= CONSIGNES =
1. Traduire en anglais cette phrase du billet sur les lectures de romans : « L'humanité s'est taillé un empire dans les étoiles, un empire sans concurrent, vu que jusqu'ici, aucune autre espèce intelligente n'a été découverte. »
2. Fournir la suite du billet sur les lectures de romans, en reprenant après sa dernière phrase.

= PASSAGE CITÉ =
26/09/2021
Mes lectures des six derniers mois ‑ Romans
Même principe que pour les mangas. Voici ici résumés six mois de lectures.
Larry Niven et Jerry Pournelle – La Paille dans l'Œil de Dieu (2007, Le Bélial').
Commençons par du lourd, du très lourd, avec ce classique venu des années 1970. Nous nous trouvons dans un très lointain futur. L'humanité s'est taillé un empire dans les étoiles, un empire sans concurrent, vu que jusqu'ici, aucune autre espèce intelligente n'a été découverte. Elle ne s'est évidemment pas amélioré, et est donc toujours victime de guerres diverses. L'Empire doit notamment lutter contre des séparatistes. Mais voilà que subitement, un étrange vaisseau arrive d'une étoile jusqu'ici inexplorée. On arme alors une expédition. Voilà de la grande SF. Roman passionnant de bout en bout, La Paille dans l'Œil de Dieu confronte une culture humaine, celle de l'Empire, dont la structure sociale semble être calquée sur celle de l'Empire russe du début du XXe siècle, à une autre, celle d'humanoïdes qui au premier abord sont amicaux, mais semblent vouloir à tout prix cacher quelque chose. Sont-ils vraiment inoffensifs? Un excellent roman.

= ENTRÉES EXTRAITES =
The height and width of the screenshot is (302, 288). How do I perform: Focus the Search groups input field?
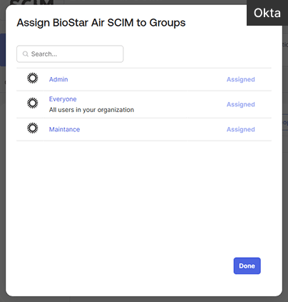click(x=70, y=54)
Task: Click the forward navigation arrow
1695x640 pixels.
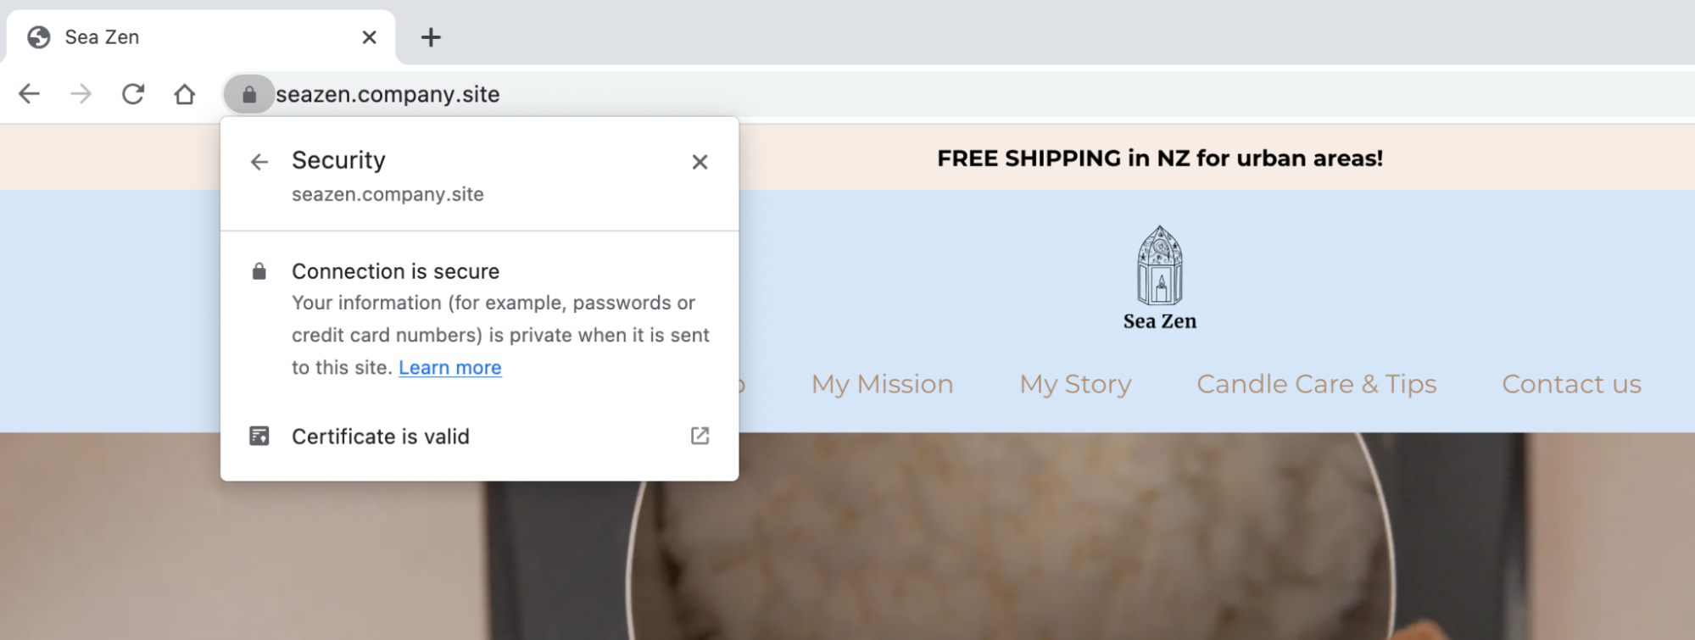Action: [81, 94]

= RÉSULTATS DE L'EXERCICE =
1. Humanity has carved out an empire among the stars, an empire without rival, since so far no other intelligent species has been discovered.

2.
Christian Léourier – Sitrinjeta (2016, Critic).
Christian Léourir est un auteur que je suis depuis bien longtemps avec attention. L'univers qu'il s'est bâti avec le cycle de Lanmeur est vraiment passionnant. Sitrinjeta est un roman qui n'y prend cependant pas place, même si cela reste du space opera. Un capitaine de vaisseau embarque sur une planète plutôt douteuse un équipage tout aussi douteux et une cargaison mystérieuse dont on se doute qu'elle ne doit pas se retrouver là où le vaisseau est censé se rendre. De fait, Hénar Log Korson se lance à la recherche d'un mystérieux vaisseau, le Sitrinjeta. J'avoue avoir été un tantinet déçu par ce roman: il manque en effet de profondeur. Il est rare que je recherche la longueur, mais ici, on sent qu'un univers fouillé a été créé, mais il n'a pas été exploré et ne donne pas tout son potentiel.
Hiroshi Ishikawa – Au Chevet d'une guerrière (2020, Ofelbe).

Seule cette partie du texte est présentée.